=== Task statement ===
Return only those lines of the listing in which "label" appears.

◆ ◆ ◆ ◆ ◆

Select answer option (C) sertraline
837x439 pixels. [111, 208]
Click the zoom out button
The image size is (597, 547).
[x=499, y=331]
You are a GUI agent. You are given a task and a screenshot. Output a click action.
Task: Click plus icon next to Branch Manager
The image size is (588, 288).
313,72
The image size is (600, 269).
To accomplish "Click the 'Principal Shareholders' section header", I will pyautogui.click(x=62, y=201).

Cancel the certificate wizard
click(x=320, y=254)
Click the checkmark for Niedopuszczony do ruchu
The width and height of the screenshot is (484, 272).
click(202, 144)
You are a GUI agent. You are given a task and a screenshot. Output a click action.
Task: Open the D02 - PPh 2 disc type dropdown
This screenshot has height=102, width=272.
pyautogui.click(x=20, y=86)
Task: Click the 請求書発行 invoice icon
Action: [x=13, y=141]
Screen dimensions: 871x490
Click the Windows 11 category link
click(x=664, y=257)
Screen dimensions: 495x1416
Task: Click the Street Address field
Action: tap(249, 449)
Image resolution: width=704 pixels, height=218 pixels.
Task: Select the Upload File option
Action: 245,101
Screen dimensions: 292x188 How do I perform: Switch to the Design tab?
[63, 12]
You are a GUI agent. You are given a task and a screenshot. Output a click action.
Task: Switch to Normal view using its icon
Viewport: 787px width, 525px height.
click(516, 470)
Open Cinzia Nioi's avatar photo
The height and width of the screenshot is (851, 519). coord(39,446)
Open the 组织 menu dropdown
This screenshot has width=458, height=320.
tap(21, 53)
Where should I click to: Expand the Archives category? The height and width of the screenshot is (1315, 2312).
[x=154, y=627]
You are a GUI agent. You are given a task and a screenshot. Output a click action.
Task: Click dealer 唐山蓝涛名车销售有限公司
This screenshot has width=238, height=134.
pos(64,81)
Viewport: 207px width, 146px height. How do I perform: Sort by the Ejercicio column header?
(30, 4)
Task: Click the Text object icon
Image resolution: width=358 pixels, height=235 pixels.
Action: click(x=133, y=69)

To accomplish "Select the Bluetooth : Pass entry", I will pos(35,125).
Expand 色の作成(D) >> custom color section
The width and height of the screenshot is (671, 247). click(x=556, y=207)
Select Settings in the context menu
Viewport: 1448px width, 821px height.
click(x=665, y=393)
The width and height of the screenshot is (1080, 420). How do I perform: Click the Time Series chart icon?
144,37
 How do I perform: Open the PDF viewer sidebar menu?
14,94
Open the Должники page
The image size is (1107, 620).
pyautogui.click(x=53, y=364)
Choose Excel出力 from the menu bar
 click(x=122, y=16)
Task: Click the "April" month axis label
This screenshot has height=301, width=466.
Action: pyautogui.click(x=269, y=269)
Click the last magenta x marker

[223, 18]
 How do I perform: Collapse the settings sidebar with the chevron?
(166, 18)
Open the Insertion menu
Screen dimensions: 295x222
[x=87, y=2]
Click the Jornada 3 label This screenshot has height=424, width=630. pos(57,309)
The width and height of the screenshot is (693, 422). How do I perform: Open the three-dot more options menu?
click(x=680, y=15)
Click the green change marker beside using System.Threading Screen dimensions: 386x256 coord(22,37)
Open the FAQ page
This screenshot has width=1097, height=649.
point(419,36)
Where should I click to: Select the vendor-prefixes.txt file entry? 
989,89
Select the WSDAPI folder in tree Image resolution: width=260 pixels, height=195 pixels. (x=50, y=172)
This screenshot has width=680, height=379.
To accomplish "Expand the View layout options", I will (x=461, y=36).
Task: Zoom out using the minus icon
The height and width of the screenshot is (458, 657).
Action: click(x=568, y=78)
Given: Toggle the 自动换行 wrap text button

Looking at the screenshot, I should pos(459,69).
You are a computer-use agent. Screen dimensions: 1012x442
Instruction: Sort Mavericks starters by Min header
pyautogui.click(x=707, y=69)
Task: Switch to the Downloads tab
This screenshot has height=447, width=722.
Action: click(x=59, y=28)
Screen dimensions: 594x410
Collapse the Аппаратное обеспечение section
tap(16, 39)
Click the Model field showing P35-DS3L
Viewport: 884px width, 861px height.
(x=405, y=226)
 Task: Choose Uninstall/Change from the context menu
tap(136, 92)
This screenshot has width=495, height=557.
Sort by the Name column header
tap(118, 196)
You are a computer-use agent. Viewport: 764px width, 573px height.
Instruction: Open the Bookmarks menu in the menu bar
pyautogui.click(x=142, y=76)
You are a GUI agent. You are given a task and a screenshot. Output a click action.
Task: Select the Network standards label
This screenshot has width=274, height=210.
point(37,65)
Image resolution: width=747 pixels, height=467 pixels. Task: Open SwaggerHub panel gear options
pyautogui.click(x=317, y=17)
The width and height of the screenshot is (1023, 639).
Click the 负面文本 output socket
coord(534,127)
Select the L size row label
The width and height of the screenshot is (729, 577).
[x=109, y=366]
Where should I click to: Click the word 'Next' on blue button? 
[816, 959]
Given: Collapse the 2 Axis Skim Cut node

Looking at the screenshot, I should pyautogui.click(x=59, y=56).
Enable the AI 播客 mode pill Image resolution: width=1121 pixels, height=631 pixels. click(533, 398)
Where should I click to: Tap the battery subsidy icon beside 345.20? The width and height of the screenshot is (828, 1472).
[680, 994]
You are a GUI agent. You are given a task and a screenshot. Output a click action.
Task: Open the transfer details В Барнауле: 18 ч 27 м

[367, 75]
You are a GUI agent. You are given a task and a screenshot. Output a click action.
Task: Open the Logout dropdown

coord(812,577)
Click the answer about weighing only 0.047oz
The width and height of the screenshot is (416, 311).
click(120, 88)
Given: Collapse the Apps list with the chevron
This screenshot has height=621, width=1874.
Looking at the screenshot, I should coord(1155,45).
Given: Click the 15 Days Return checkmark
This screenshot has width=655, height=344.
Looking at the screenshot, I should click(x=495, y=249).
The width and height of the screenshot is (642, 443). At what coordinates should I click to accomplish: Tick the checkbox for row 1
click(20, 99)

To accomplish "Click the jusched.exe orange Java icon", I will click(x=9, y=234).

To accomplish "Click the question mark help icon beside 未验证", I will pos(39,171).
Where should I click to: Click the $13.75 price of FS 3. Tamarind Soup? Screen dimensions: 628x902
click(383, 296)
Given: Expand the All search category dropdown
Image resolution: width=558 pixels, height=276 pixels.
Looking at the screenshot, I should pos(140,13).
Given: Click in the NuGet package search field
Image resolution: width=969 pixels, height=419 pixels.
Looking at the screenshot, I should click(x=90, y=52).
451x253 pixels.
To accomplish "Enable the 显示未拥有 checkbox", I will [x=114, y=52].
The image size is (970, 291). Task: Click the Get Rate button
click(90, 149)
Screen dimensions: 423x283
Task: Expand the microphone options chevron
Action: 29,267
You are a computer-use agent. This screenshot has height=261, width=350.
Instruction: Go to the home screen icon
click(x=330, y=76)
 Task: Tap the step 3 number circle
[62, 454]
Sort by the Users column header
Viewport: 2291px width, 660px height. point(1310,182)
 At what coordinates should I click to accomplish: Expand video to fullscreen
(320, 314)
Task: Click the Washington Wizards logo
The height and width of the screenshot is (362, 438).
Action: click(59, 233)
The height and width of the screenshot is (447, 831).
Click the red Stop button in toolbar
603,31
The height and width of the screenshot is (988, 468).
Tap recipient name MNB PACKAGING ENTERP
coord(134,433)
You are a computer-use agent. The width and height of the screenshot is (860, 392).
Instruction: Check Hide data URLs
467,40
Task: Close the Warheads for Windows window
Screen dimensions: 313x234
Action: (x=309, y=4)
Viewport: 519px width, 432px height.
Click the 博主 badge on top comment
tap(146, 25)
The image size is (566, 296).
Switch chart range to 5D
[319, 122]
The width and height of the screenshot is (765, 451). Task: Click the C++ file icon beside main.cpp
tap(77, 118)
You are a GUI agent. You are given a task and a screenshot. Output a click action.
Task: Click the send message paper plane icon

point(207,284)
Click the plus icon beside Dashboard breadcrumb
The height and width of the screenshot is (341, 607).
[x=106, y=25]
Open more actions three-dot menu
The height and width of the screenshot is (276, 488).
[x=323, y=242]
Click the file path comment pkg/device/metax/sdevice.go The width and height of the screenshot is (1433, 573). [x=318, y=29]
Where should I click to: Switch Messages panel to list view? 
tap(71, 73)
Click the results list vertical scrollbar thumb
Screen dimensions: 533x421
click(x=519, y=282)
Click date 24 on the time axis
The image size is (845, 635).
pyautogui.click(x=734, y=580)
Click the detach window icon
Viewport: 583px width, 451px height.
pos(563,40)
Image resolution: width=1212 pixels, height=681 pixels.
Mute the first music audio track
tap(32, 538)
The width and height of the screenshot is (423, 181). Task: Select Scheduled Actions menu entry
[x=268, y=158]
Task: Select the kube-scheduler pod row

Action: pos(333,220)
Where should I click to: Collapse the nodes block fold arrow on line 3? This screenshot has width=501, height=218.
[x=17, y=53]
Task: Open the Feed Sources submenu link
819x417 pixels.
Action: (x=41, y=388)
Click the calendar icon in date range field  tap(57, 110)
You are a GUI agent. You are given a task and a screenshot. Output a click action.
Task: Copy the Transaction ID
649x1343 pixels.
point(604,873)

◆ ◆ ◆ ◆ ◆

=== Problem solution ===
Task: Click the "April" month axis label
Click the Jornada 3 label This screenshot has height=424, width=630. pos(57,309)
Task: Select the Network standards label
Select the L size row label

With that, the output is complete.